■ **Set problem 1**
Transfer the source records from the first line down to the line containing "tap(212, 347)", both ends included, and add 39 to every coordinate in the answers. Leave the requests as they are.

■ **Source excerpt**
[R] bugs and misfeatures in polr(MASS).... fixed!

Wed Nov 3 01:03:10 CET 2010

In polr.R the (several) functions gmin and fmin contain the code

>         theta <- beta[pc + 1L:q]
>         gamm <- c(-100, cumsum(c(theta[1L], exp(theta[-1L]))), 100)

That's bad. There's no reason to suppose beta[pc+1L] is larger than
-100 or that the cumulative sum is smaller than 100. For practical
datasets those assumptions are frequently violated, causing the
optimization to fail. A work-around is to center the explanatory
variables. This helps keep the zetas small.

The correct approach is to use the values -Inf and Inf as the first
and last cut points. The functions plogis, dnorm, etc all behave
correctly when the input is one of these values. The dgumbel function
does not, returning NaN for -Inf. Correct this as follows

dgumbel <- function (x, loc = 0, scale = 1, log = FALSE)
{
    x <- (x - loc)/scale
    d <- log(1/scale) - x - exp(-x)
    d[is.nan(d)] <- -Inf                # -tjb
    if (!log) exp(d) else d
}

The documentation states

>    start: initial values for the parameters.  This is in the format
>           'c(coefficients, zeta)': see the Values section. 

The relevant code is

>       s0 <- if(pc > 0) c(start[seq_len(pc+1)], diff(start[-seq_len(pc)]))
>       else c(start[1L], diff(start))

This doesn't take the logs of the differences as required to repose
the zetas into the form used in the optimization. The fix is
obvious. polr.fit has the same problem which is responsible for
summary() frequently failing when the Hessian is not provided.

I'm not convinced the t values reported by summary() are
reliable. I've noticed that a one dimensional linear transformation
the independent variables can cause the reported t values to change by
a factor of more than 100, which doesn't seem right.

        --tjb

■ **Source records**
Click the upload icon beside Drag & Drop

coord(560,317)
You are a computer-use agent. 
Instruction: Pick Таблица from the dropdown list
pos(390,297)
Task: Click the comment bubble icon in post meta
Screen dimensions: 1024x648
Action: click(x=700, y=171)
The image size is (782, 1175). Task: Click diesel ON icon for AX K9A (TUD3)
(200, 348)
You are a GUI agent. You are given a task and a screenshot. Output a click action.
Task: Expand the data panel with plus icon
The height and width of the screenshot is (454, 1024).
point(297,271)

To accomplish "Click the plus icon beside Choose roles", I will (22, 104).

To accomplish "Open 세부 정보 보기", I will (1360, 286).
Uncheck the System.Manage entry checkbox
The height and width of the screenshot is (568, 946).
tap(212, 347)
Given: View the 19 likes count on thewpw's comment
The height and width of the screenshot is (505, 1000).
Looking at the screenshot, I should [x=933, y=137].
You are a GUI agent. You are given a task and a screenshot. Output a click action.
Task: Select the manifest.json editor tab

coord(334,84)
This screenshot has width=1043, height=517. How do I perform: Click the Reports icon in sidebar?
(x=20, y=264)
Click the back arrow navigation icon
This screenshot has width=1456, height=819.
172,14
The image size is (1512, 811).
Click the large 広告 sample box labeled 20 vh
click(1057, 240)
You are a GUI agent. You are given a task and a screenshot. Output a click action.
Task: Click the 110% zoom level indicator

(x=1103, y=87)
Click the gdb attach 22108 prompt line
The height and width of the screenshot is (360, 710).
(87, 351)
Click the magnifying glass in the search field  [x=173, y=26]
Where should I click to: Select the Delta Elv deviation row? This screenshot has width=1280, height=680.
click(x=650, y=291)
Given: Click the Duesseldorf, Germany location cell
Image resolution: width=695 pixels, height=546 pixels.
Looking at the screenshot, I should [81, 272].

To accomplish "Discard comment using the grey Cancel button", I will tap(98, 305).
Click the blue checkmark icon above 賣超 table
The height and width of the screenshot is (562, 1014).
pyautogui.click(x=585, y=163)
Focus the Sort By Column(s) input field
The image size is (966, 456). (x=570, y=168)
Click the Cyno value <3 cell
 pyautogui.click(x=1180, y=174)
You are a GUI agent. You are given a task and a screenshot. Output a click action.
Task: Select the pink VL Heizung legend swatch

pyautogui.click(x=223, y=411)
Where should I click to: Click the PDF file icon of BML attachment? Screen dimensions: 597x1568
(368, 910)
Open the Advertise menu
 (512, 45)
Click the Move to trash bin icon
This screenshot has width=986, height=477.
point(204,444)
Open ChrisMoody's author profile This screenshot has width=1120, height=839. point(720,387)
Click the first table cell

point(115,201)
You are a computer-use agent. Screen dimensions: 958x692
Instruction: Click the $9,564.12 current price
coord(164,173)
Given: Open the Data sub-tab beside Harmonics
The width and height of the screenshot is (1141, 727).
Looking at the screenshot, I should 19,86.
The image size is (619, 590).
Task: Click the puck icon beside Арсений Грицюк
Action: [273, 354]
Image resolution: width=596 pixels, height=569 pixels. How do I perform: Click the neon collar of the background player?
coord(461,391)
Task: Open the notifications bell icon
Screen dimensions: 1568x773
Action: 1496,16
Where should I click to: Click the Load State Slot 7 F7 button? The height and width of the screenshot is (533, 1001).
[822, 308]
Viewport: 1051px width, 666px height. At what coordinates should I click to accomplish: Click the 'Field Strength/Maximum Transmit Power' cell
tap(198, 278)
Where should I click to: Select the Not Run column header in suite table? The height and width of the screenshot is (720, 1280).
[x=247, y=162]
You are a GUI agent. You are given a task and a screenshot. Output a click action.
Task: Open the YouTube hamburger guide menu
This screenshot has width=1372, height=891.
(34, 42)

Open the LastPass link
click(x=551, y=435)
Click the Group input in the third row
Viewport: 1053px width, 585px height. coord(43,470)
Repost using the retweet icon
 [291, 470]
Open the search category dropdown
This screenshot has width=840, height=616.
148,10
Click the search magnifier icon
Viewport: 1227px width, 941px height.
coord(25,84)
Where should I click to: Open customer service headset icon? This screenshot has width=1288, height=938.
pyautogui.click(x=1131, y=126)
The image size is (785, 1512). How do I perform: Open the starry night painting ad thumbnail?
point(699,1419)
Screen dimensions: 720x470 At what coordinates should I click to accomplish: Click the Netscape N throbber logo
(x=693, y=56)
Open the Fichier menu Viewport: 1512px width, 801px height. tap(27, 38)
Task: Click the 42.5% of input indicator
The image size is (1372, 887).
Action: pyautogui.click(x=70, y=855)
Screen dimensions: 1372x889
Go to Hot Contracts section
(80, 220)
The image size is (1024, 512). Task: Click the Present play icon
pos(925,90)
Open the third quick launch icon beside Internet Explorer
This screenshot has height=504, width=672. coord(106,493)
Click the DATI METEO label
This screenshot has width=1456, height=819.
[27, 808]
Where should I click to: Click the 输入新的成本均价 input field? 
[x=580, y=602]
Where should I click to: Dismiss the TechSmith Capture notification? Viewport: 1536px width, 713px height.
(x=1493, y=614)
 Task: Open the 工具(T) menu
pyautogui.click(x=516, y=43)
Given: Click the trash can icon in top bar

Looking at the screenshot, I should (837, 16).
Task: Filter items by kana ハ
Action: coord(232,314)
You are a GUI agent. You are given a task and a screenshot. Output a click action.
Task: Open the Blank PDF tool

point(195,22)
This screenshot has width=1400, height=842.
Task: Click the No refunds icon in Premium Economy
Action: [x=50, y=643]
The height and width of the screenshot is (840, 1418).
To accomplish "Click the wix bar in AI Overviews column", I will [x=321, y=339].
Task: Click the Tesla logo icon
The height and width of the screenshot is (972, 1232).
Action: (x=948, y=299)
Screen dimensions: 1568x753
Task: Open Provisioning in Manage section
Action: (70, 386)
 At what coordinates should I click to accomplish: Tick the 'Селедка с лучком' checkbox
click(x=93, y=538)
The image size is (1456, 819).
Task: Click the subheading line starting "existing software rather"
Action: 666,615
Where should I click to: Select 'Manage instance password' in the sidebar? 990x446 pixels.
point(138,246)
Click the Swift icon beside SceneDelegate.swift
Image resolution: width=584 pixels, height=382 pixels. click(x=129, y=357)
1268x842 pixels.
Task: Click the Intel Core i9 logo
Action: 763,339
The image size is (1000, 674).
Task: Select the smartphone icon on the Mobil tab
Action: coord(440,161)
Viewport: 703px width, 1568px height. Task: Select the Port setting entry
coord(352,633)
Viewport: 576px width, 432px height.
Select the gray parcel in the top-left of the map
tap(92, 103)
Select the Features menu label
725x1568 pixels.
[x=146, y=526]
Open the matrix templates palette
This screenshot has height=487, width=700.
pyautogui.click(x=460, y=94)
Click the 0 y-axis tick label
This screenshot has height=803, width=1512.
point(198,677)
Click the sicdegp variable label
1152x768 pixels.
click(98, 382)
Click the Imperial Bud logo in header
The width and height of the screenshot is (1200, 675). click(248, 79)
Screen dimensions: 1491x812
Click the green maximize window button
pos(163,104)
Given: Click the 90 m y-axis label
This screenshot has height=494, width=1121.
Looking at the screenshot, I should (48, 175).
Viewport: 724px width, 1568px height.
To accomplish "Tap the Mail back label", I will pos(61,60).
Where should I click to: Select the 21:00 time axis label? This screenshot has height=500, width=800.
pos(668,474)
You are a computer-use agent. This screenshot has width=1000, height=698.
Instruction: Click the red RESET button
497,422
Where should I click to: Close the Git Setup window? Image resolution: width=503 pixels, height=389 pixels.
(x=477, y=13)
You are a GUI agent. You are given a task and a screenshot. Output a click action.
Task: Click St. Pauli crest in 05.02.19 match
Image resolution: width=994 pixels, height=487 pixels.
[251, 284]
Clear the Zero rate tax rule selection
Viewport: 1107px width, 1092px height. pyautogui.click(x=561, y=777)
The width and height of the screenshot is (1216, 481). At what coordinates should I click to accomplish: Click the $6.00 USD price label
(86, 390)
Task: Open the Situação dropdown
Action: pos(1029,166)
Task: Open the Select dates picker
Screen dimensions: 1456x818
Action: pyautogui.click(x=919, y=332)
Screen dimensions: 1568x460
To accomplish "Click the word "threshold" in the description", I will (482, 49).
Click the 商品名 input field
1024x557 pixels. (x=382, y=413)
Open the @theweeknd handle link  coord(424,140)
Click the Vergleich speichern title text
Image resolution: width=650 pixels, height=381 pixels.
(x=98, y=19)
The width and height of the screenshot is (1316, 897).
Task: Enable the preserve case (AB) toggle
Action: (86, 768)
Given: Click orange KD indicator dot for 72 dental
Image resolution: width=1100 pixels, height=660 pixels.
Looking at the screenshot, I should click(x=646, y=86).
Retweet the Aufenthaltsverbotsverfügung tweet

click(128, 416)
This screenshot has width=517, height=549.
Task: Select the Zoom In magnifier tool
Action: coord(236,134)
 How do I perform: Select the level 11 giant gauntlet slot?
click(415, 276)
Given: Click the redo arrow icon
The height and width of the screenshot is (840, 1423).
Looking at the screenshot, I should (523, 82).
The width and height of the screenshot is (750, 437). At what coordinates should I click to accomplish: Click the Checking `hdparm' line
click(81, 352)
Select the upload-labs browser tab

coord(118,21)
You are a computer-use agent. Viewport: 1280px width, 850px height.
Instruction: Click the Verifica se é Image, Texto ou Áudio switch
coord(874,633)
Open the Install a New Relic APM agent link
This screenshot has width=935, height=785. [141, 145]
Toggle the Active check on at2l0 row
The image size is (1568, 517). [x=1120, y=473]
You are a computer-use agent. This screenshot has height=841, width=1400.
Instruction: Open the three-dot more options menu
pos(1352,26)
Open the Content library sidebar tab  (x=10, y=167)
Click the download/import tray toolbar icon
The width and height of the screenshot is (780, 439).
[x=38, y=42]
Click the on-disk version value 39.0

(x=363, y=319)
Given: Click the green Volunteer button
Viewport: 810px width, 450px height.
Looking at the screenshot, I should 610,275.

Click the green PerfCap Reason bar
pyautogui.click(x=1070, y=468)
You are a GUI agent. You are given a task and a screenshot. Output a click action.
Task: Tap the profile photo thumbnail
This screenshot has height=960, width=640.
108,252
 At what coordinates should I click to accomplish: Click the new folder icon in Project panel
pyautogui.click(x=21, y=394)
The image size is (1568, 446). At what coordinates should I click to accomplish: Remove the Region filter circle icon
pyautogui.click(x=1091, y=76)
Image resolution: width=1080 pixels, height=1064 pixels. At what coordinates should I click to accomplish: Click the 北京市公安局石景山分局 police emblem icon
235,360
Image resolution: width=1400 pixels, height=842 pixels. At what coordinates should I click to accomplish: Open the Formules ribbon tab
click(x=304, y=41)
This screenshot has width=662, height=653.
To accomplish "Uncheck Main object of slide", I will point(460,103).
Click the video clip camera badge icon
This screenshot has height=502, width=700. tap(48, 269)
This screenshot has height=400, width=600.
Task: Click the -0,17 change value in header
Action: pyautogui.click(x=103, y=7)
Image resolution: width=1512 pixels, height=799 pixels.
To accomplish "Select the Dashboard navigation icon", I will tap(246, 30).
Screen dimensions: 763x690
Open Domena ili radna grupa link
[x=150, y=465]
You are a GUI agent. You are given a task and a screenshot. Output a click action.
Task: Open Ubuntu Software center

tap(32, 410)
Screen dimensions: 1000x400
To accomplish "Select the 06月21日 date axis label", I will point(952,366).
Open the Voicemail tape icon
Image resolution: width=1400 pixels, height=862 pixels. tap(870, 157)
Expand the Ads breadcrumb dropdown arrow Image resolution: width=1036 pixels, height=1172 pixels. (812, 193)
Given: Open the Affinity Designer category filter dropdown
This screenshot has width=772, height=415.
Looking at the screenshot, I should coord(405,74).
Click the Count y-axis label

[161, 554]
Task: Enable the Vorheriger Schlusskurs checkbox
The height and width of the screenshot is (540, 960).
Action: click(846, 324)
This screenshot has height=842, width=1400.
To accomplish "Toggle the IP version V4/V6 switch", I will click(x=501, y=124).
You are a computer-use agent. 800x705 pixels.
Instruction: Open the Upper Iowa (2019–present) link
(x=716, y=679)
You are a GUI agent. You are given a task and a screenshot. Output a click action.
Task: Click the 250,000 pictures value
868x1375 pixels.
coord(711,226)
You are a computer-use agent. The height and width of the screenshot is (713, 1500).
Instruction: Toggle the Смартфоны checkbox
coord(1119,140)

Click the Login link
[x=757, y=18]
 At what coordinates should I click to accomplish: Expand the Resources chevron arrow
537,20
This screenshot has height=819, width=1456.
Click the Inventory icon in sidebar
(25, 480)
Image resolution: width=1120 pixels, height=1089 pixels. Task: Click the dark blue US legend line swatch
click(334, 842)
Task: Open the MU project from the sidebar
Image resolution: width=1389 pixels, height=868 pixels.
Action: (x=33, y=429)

■ **Set problem 2**
List every function that the post on polr bugs names in its prose sentences, leaving out the code lines.

■ **Reply 1**
Click the upload icon beside Drag & Drop

coord(599,356)
You are a computer-use agent. 
Instruction: Pick Таблица from the dropdown list
pos(429,336)
Task: Click the comment bubble icon in post meta
Screen dimensions: 1024x648
Action: click(x=739, y=210)
The image size is (782, 1175). Task: Click diesel ON icon for AX K9A (TUD3)
(239, 387)
You are a GUI agent. You are given a task and a screenshot. Output a click action.
Task: Expand the data panel with plus icon
The height and width of the screenshot is (454, 1024).
point(336,310)

To accomplish "Click the plus icon beside Choose roles", I will (61, 143).

To accomplish "Open 세부 정보 보기", I will (1399, 325).
Uncheck the System.Manage entry checkbox
The height and width of the screenshot is (568, 946).
tap(251, 386)

■ **Reply 2**
gmin, fmin, plogis, dnorm, dgumbel, polr.fit, summary()